What is expected: Format the items below as a Markdown table with two columns, Row and Line. Put a running row number under Row and each non-blank line under Line, leaving out blank lines.

(Entries on where the items appear)

----------------------------------------

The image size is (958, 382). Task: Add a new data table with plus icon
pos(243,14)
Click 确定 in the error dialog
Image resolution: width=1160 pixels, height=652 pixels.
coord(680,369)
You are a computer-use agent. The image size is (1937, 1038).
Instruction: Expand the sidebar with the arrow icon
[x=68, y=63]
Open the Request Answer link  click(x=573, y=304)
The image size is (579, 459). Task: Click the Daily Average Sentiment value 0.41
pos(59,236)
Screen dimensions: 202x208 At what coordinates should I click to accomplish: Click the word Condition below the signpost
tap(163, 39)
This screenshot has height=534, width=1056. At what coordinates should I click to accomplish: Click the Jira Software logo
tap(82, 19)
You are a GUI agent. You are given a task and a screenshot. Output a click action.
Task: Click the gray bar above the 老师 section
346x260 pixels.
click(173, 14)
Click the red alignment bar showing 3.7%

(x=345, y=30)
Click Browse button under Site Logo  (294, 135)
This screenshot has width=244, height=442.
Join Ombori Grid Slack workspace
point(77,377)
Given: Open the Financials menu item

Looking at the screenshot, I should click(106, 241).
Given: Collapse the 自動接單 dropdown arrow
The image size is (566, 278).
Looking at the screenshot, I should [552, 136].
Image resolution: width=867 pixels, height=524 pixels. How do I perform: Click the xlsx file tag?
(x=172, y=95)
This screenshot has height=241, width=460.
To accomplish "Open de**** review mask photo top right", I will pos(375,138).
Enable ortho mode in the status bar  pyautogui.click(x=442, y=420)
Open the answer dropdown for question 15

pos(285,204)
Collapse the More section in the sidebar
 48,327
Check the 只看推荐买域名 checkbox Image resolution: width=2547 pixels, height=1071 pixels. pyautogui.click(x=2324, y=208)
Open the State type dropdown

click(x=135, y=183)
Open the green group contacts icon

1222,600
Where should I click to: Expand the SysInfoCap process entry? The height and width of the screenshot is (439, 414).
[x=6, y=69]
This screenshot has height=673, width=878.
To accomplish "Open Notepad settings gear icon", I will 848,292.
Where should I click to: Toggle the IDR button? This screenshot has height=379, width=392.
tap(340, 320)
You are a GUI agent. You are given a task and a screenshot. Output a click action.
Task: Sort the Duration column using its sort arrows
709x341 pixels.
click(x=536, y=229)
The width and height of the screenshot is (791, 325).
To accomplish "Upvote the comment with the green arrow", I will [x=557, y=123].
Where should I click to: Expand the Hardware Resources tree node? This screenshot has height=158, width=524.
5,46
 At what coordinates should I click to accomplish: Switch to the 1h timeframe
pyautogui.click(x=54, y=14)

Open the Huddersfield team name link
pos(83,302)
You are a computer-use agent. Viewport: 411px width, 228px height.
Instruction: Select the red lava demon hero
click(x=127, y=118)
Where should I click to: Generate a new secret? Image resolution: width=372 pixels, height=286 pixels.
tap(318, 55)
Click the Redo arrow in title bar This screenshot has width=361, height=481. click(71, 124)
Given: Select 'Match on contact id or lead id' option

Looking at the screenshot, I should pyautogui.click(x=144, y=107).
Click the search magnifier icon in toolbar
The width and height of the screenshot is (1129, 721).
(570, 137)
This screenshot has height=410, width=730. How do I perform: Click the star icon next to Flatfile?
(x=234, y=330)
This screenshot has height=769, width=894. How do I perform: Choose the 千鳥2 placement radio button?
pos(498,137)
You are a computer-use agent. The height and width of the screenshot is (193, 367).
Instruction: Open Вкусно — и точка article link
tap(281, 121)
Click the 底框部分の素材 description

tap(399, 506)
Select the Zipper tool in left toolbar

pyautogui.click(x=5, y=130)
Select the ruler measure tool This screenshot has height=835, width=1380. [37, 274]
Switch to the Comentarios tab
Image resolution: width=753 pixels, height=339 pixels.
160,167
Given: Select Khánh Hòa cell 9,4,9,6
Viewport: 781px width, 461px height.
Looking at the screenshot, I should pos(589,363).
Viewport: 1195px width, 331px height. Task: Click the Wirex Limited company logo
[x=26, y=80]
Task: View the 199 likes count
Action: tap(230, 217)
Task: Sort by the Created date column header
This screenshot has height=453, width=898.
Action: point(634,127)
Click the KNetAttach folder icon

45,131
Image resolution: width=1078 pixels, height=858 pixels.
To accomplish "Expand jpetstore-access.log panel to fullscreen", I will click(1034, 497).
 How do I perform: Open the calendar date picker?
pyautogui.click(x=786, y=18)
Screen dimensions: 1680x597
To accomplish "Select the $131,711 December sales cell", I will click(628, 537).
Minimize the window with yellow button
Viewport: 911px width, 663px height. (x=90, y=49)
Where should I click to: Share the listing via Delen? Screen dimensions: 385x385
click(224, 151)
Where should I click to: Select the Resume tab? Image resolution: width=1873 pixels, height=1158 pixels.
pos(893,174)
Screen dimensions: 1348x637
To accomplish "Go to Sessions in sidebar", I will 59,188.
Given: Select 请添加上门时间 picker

----------------------------------------

Solution to the exercise:
| Row | Line |
|---|---|
| 1 | The image size is (958, 382). Task: Add a new data table with plus icon |
| 2 | pos(243,14) |
| 3 | Click 确定 in the error dialog |
| 4 | Image resolution: width=1160 pixels, height=652 pixels. |
| 5 | coord(680,369) |
| 6 | You are a computer-use agent. The image size is (1937, 1038). |
| 7 | Instruction: Expand the sidebar with the arrow icon |
| 8 | [x=68, y=63] |
| 9 | Open the Request Answer link  click(x=573, y=304) |
| 10 | The image size is (579, 459). Task: Click the Daily Average Sentiment value 0.41 |
| 11 | pos(59,236) |
| 12 | Screen dimensions: 202x208 At what coordinates should I click to accomplish: Click the word Condition below the signpost |
| 13 | tap(163, 39) |
| 14 | This screenshot has height=534, width=1056. At what coordinates should I click to accomplish: Click the Jira Software logo |
| 15 | tap(82, 19) |
| 16 | You are a GUI agent. You are given a task and a screenshot. Output a click action. |
| 17 | Task: Click the gray bar above the 老师 section |
| 18 | 346x260 pixels. |
| 19 | click(173, 14) |
| 20 | Click the red alignment bar showing 3.7% |
| 21 | (x=345, y=30) |
| 22 | Click Browse button under Site Logo  (294, 135) |
| 23 | This screenshot has width=244, height=442. |
| 24 | Join Ombori Grid Slack workspace |
| 25 | point(77,377) |
| 26 | Given: Open the Financials menu item |
| 27 | Looking at the screenshot, I should click(106, 241). |
| 28 | Given: Collapse the 自動接單 dropdown arrow |
| 29 | The image size is (566, 278). |
| 30 | Looking at the screenshot, I should [552, 136]. |
| 31 | Image resolution: width=867 pixels, height=524 pixels. How do I perform: Click the xlsx file tag? |
| 32 | (x=172, y=95) |
| 33 | This screenshot has height=241, width=460. |
| 34 | To accomplish "Open de**** review mask photo top right", I will pos(375,138). |
| 35 | Enable ortho mode in the status bar  pyautogui.click(x=442, y=420) |
| 36 | Open the answer dropdown for question 15 |
| 37 | pos(285,204) |
| 38 | Collapse the More section in the sidebar |
| 39 |  48,327 |
| 40 | Check the 只看推荐买域名 checkbox Image resolution: width=2547 pixels, height=1071 pixels. pyautogui.click(x=2324, y=208) |
| 41 | Open the State type dropdown |
| 42 | click(x=135, y=183) |
| 43 | Open the green group contacts icon |
| 44 | 1222,600 |
| 45 | Where should I click to: Expand the SysInfoCap process entry? The height and width of the screenshot is (439, 414). |
| 46 | [x=6, y=69] |
| 47 | This screenshot has height=673, width=878. |
| 48 | To accomplish "Open Notepad settings gear icon", I will 848,292. |
| 49 | Where should I click to: Toggle the IDR button? This screenshot has height=379, width=392. |
| 50 | tap(340, 320) |
| 51 | You are a GUI agent. You are given a task and a screenshot. Output a click action. |
| 52 | Task: Sort the Duration column using its sort arrows |
| 53 | 709x341 pixels. |
| 54 | click(x=536, y=229) |
| 55 | The width and height of the screenshot is (791, 325). |
| 56 | To accomplish "Upvote the comment with the green arrow", I will [x=557, y=123]. |
| 57 | Where should I click to: Expand the Hardware Resources tree node? This screenshot has height=158, width=524. |
| 58 | 5,46 |
| 59 |  At what coordinates should I click to accomplish: Switch to the 1h timeframe |
| 60 | pyautogui.click(x=54, y=14) |
| 61 | Open the Huddersfield team name link |
| 62 | pos(83,302) |
| 63 | You are a computer-use agent. Viewport: 411px width, 228px height. |
| 64 | Instruction: Select the red lava demon hero |
| 65 | click(x=127, y=118) |
| 66 | Where should I click to: Generate a new secret? Image resolution: width=372 pixels, height=286 pixels. |
| 67 | tap(318, 55) |
| 68 | Click the Redo arrow in title bar This screenshot has width=361, height=481. click(71, 124) |
| 69 | Given: Select 'Match on contact id or lead id' option |
| 70 | Looking at the screenshot, I should pyautogui.click(x=144, y=107). |
| 71 | Click the search magnifier icon in toolbar |
| 72 | The width and height of the screenshot is (1129, 721). |
| 73 | (570, 137) |
| 74 | This screenshot has height=410, width=730. How do I perform: Click the star icon next to Flatfile? |
| 75 | (x=234, y=330) |
| 76 | This screenshot has height=769, width=894. How do I perform: Choose the 千鳥2 placement radio button? |
| 77 | pos(498,137) |
| 78 | You are a computer-use agent. The height and width of the screenshot is (193, 367). |
| 79 | Instruction: Open Вкусно — и точка article link |
| 80 | tap(281, 121) |
| 81 | Click the 底框部分の素材 description |
| 82 | tap(399, 506) |
| 83 | Select the Zipper tool in left toolbar |
| 84 | pyautogui.click(x=5, y=130) |
| 85 | Select the ruler measure tool This screenshot has height=835, width=1380. [37, 274] |
| 86 | Switch to the Comentarios tab |
| 87 | Image resolution: width=753 pixels, height=339 pixels. |
| 88 | 160,167 |
| 89 | Given: Select Khánh Hòa cell 9,4,9,6 |
| 90 | Viewport: 781px width, 461px height. |
| 91 | Looking at the screenshot, I should pos(589,363). |
| 92 | Viewport: 1195px width, 331px height. Task: Click the Wirex Limited company logo |
| 93 | [x=26, y=80] |
| 94 | Task: View the 199 likes count |
| 95 | Action: tap(230, 217) |
| 96 | Task: Sort by the Created date column header |
| 97 | This screenshot has height=453, width=898. |
| 98 | Action: point(634,127) |
| 99 | Click the KNetAttach folder icon |
| 100 | 45,131 |
| 101 | Image resolution: width=1078 pixels, height=858 pixels. |
| 102 | To accomplish "Expand jpetstore-access.log panel to fullscreen", I will click(1034, 497). |
| 103 |  How do I perform: Open the calendar date picker? |
| 104 | pyautogui.click(x=786, y=18) |
| 105 | Screen dimensions: 1680x597 |
| 106 | To accomplish "Select the $131,711 December sales cell", I will click(628, 537). |
| 107 | Minimize the window with yellow button |
| 108 | Viewport: 911px width, 663px height. (x=90, y=49) |
| 109 | Where should I click to: Share the listing via Delen? Screen dimensions: 385x385 |
| 110 | click(224, 151) |
| 111 | Where should I click to: Select the Resume tab? Image resolution: width=1873 pixels, height=1158 pixels. |
| 112 | pos(893,174) |
| 113 | Screen dimensions: 1348x637 |
| 114 | To accomplish "Go to Sessions in sidebar", I will 59,188. |
| 115 | Given: Select 请添加上门时间 picker |